Во-вторых, если значение нерукотворности теперь ориентируется на иллюзорную видимость, то есть на зрительное сознание человека, то в этом подразумевается новый вид поведения зрителя по отношению к образу. Альберти полемизирует с Плинием, утверждающим, что первый живописный образ появился как контур тени. Устанавливая иллюзорность как аксиому образности, Альберти приходит к выводу, что первым художником был Нарцисс:
Итак, я обычно, опираясь на высказывание поэта, говорил своим друзьям, что тот Нарцисс, который превратился в цветок, был подлинным создателем живописи. (...) Могли бы мы сказать, что живопись есть нечто иное, чем художественно зафиксированное подобие того, кто там выглянул из зеркала источника?
Здесь Альберти чётко показывает разницу между культовым образом средневековья и образом искусства нового времени. Культ предполагает осязательную близость с иконой. Своими поцелуями и прикосновениями верующий обеспечивает образу такое же почитание, каким пользуется изображённый святой. Прикосновение также играет ключевую роль в легенде о том, как Христос телесно запечатлел своё лицо на платке. Икона существует в осязательной «генеалогии» с телом Христа. Но зеркальное отражение в воде (повторяем: «подобне в воде...»), наоборот, предполагает расстояние между наблюдателем и образом. При самом маленьком прикосновении к водяной поверхности образ исчезает в ряби. В легенде о Нарциссе присутствует непреодолимая граница между человеком и образом. Человек превращается в бестелесного зрителя, так как картина воспринимается исключительно глазом. Образ изолируется в зрительном восприятии человека, где он не может быть тронутым. Отсюда следует система линейной перспективы, которая своими геометрическими законами регулирует позицию физического наблюдателя, и ставит его на определённое расстояние от плоскости картины. В возрожденческом искусстве прикосновение уступает место дистанционному наблюдению. Нерукотворность переходит в нетронутость.

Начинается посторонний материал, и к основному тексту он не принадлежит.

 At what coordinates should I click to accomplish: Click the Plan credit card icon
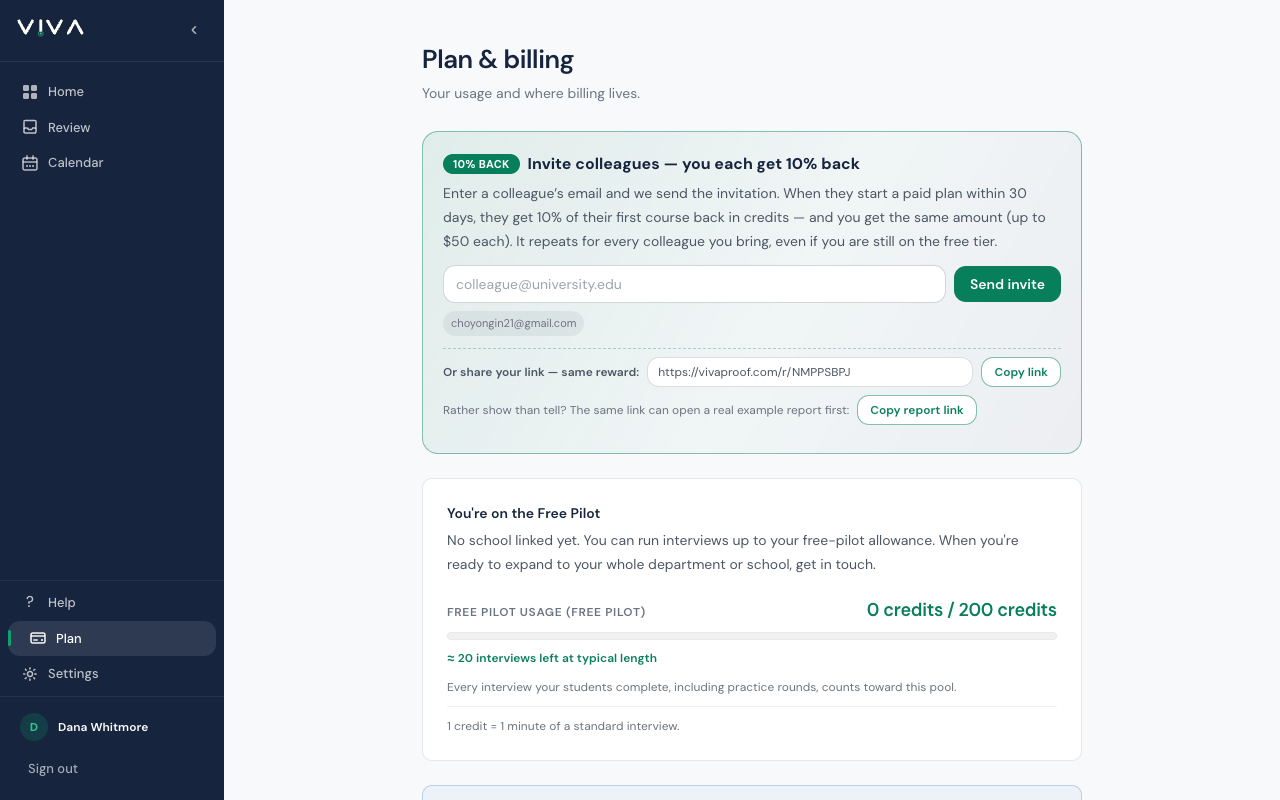[x=38, y=638]
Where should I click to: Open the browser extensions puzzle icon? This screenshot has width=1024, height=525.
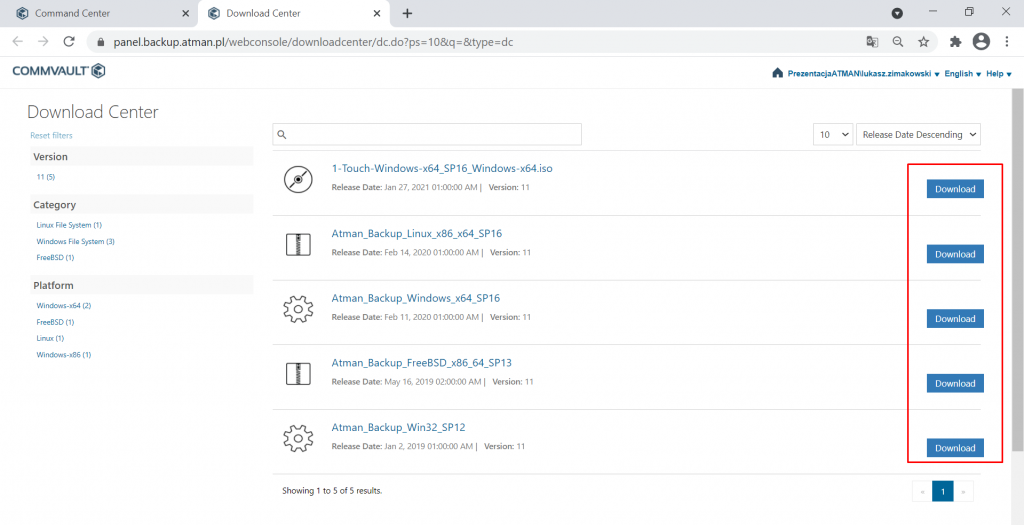coord(955,42)
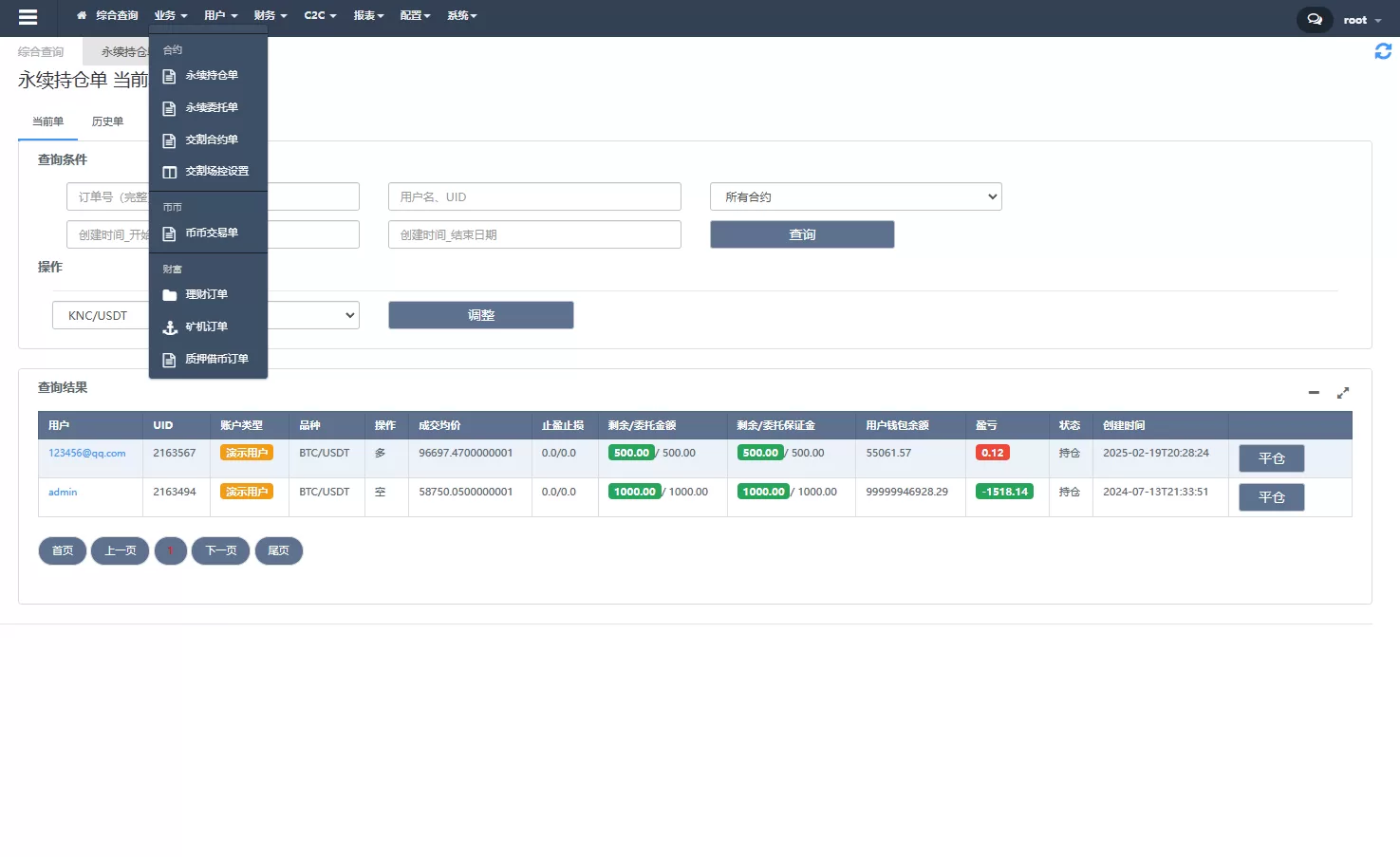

У Ушакова намечается противоречие между идеалом фантазии и идеалом зеркала. Зеркало является синтезом православного принципа нерукотворности и механистических приёмов нового времени, как, например, геометрической перспективы в искусстве или гелиоцентрической системы в астрономии. Фантазия в этом контексте является проникновением художника в тайны природы. Художник-иконописец признается в качестве автономного творца. Его рука повышается до статуса гениальности. Но вместе с тем он отдаляется от своего произведения на непреодолимое расстояние. Тем не менее Ушаков отказывается от чисто механистического понимания нерукотворности. Если то, что не сотворено рукой человека сопоставимо с тем, что этой же рукой не тронуто, тогда природа оказывается той «невинной» terra incognita для человеческого интеллекта, из которого берётся источник его вдохновения. Посетитель Третьяковской галереи легко может увидеть в иконах Ушакова отклонения от средневекового канона. Нерукотворная и нетронутая природа не столько сохраняет информацию о прошлом, сколько составляет пространство для осуществления творчества.